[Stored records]

• • •

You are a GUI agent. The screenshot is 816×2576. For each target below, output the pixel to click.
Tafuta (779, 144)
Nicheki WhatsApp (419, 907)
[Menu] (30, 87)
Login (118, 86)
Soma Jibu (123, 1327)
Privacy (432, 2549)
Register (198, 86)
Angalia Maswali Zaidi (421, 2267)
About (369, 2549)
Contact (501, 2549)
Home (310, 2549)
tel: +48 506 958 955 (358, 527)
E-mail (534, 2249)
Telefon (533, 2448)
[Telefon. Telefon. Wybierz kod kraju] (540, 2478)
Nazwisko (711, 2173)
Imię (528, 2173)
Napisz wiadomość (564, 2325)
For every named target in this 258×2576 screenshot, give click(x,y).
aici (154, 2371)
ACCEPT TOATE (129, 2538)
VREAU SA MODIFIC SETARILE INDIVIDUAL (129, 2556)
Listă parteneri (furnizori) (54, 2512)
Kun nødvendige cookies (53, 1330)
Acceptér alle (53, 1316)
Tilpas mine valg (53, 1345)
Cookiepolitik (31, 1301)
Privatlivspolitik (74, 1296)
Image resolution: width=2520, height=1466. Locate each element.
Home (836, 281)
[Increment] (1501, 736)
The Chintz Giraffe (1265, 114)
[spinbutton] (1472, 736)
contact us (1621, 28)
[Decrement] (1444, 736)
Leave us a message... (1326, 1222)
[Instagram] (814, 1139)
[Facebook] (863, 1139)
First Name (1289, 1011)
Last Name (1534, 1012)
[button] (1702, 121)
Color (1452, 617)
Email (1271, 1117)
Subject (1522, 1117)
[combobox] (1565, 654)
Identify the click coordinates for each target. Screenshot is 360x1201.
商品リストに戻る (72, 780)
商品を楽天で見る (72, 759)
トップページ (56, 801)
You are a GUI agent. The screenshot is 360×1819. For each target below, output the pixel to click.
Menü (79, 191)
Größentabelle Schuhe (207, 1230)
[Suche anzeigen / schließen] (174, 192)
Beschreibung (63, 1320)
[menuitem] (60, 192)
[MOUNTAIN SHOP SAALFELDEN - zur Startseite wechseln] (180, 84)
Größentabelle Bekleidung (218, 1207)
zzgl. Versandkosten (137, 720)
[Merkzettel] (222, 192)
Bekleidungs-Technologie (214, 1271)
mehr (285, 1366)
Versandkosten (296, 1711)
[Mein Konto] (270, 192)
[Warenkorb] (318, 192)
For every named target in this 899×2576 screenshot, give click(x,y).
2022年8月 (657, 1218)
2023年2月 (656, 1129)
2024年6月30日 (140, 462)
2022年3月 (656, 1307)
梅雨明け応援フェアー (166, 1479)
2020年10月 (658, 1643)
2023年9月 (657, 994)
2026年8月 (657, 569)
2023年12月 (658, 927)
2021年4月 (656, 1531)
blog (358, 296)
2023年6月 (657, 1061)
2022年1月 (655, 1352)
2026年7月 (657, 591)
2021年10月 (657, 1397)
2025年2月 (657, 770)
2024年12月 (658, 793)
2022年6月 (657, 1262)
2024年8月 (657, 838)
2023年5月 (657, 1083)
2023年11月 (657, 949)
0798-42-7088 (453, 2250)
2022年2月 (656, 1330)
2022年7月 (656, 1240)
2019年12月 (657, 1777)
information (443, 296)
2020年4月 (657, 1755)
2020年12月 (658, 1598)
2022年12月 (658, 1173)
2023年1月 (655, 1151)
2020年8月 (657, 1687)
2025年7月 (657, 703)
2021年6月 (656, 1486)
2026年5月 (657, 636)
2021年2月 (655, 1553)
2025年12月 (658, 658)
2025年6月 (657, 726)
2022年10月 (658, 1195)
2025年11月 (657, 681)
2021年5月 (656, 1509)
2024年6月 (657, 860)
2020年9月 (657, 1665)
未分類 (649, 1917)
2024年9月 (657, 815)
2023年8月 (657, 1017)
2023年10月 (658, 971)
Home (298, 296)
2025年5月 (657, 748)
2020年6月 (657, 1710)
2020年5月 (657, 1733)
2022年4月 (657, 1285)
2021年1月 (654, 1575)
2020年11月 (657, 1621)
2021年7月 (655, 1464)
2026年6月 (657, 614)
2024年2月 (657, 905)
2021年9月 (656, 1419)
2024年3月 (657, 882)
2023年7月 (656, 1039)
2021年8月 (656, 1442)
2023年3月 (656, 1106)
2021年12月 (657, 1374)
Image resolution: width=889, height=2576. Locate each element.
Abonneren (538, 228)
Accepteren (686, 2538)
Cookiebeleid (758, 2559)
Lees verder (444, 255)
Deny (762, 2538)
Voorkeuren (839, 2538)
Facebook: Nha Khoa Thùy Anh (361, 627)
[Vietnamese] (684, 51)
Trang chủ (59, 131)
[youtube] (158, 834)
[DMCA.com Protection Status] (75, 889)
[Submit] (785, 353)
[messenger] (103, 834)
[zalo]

• • •

INSTRUCTIONS TO FOLLOW
Reproduce the lines above, beginning at the line with "Nazwisko (711, 2173)" and stopping after the line with "Acceptér alle (53, 1316)", exactly as they are.

ANSWER
Nazwisko (711, 2173)
Imię (528, 2173)
Napisz wiadomość (564, 2325)
For every named target in this 258×2576 screenshot, give click(x,y).
aici (154, 2371)
ACCEPT TOATE (129, 2538)
VREAU SA MODIFIC SETARILE INDIVIDUAL (129, 2556)
Listă parteneri (furnizori) (54, 2512)
Kun nødvendige cookies (53, 1330)
Acceptér alle (53, 1316)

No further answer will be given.